◆ Dataset entries ◆
:::::

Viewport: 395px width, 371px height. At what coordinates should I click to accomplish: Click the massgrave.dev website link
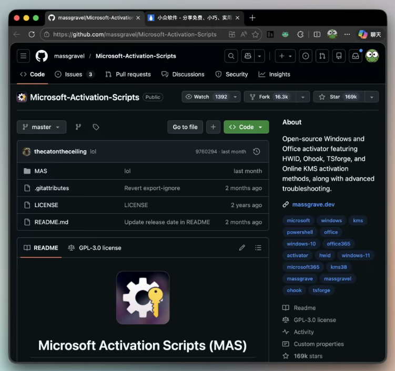click(313, 204)
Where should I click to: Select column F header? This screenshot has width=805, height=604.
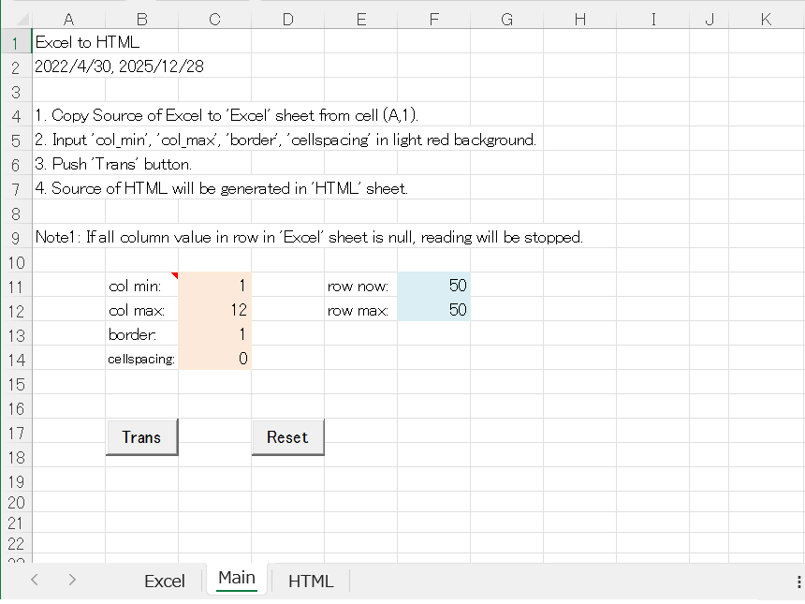click(x=433, y=19)
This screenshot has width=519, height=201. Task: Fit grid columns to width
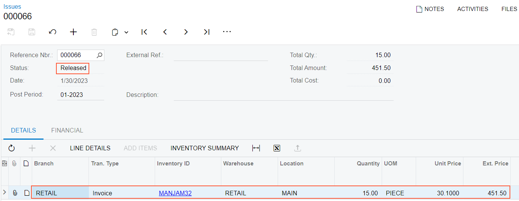point(256,148)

:::::

◆ Work required ◆
When copying the records above, please match them exactly but leave out all pictures.

◆ Final answer ◆
Viewport: 395px width, 371px height. At what coordinates should I click to accomplish: Click the massgrave.dev website link
click(313, 204)
Where should I click to: Select column F header? This screenshot has width=805, height=604.
click(x=433, y=19)
This screenshot has width=519, height=201. Task: Fit grid columns to width
point(256,148)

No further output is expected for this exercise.